Until you’re feeling significantly better, avoid:
- Fatty or fried foods: pizza, burgers, fried chicken, anything greasy
- Spicy foods: these irritate an already inflamed stomach lining
- Acidic foods: citrus fruits, tomato sauce, orange juice
- High-fiber or roughage-heavy foods: raw vegetables, whole grains, beans, nuts
- Full-fat dairy: whole milk, cheese, ice cream (low-fat dairy in small amounts is fine once you’re tolerating solids)
- Caffeine and alcohol: both are dehydrating and can irritate your stomach
The pattern is simple: bland, sweet, salty, and starchy foods tend to relieve symptoms. Fatty, acidic, spicy, and fibrous foods tend to provoke them.
How to Tell If You’re Getting Dehydrated
The biggest risk from repeated vomiting isn’t the vomiting itself. It’s dehydration. Your body loses significant fluid and electrolytes with every episode, and if you can’t keep liquids down, that deficit builds fast.

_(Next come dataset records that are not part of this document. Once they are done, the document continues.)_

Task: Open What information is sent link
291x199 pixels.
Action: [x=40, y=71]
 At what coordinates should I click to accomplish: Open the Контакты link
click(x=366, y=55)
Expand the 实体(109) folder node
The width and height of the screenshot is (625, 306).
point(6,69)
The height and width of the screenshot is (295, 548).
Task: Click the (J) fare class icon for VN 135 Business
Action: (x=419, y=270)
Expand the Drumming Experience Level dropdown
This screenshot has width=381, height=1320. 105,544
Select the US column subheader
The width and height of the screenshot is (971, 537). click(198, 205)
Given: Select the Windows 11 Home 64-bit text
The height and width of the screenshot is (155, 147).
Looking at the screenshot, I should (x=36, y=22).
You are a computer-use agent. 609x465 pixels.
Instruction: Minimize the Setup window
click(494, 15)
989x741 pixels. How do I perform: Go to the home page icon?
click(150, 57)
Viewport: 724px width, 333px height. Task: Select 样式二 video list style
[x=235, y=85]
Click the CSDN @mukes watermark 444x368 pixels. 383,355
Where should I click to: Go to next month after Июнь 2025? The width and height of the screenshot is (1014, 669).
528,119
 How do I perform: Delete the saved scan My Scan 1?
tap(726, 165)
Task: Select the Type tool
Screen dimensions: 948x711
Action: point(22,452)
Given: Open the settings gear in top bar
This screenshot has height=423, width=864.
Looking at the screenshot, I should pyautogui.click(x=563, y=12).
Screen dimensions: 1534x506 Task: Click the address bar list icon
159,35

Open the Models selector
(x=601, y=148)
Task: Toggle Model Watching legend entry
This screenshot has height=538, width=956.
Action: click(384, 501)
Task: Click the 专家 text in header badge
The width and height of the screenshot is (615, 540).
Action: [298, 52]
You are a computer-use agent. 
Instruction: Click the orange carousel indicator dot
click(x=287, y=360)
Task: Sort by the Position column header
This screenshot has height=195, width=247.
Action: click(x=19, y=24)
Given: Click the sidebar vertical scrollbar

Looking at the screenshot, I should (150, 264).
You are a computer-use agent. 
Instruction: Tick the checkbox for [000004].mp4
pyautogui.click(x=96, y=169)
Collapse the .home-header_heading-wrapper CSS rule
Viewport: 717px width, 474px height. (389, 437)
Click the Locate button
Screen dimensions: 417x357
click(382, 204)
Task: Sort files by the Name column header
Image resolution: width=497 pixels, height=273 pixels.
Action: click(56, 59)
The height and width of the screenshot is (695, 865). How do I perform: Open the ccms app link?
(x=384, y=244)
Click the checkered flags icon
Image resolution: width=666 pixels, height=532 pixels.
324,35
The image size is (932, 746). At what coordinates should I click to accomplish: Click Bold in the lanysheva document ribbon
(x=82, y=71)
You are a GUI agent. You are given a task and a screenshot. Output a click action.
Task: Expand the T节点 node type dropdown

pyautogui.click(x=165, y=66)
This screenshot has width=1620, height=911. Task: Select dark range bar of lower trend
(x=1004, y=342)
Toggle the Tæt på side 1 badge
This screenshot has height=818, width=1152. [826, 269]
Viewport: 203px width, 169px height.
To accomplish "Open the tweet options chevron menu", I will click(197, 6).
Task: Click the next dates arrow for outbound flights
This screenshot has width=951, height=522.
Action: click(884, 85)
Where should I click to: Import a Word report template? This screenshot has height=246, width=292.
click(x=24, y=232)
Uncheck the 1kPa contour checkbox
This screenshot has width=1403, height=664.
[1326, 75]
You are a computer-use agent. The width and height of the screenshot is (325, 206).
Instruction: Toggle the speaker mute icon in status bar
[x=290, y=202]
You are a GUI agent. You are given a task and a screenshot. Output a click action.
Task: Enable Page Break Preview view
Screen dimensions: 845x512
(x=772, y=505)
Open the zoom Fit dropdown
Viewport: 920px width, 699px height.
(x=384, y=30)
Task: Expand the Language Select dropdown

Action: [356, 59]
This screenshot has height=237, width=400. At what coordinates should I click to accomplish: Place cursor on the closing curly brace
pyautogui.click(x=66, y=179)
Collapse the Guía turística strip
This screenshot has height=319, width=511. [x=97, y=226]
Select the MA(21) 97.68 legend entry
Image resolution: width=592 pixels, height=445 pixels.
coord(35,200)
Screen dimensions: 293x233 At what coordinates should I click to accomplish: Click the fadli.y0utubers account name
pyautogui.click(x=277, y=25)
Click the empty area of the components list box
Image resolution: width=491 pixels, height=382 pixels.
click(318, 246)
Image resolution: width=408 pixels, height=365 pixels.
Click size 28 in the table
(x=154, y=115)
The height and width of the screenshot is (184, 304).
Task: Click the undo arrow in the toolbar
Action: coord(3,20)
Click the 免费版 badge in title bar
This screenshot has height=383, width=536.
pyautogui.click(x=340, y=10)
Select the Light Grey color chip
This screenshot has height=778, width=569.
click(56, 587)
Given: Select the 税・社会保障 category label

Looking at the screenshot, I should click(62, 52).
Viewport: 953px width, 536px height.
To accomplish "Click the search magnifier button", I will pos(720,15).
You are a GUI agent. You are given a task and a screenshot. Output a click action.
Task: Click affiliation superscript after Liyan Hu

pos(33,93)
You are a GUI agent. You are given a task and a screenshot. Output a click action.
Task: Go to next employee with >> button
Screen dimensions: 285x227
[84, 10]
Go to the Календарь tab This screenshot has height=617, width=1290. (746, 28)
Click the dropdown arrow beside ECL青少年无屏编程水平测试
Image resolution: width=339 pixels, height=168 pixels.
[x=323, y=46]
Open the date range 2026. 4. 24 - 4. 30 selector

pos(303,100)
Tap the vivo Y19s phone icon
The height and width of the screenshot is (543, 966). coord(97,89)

Watch for these signs in adults: dark yellow urine, urinating much less than normal, extreme thirst, dizziness, fatigue, confusion, or skin that stays “tented” (doesn’t flatten back immediately) when you pinch it. In infants and young children, warning signs include no wet diapers for three hours, no tears when crying, a dry mouth, sunken eyes, rapid heart rate, and unusual irritability or lethargy.
If you can’t keep any fluids down for an extended period, if there’s blood or black color in your vomit or stool, or if you develop a fever above 102°F, those are signs that need medical attention rather than home management.
A Simple Timeline
Here’s the practical sequence most people follow:
- Hours 0 to 2 after vomiting: Nothing by mouth. Let your stomach rest.
- Hours 2 to 6: Ice chips, then small sips of water every 15 minutes. If that stays down, move to broth, ginger tea, or an oral rehydration solution.
- Hours 6 to 24: If liquids are staying down, try small amounts of bland starchy foods. Crackers, plain toast, rice, banana. Keep portions tiny.
- Day 2 and beyond: Gradually add protein and cooked vegetables. Scrambled eggs, baked chicken, steamed carrots. Return to your normal diet as your appetite allows.
Everyone recovers at a different pace. Some people are eating normally within 24 hours. Others need two or three days of gentle eating before their stomach fully cooperates. The key is to follow your body’s signals: if something makes you queasy, back up a step and try again later.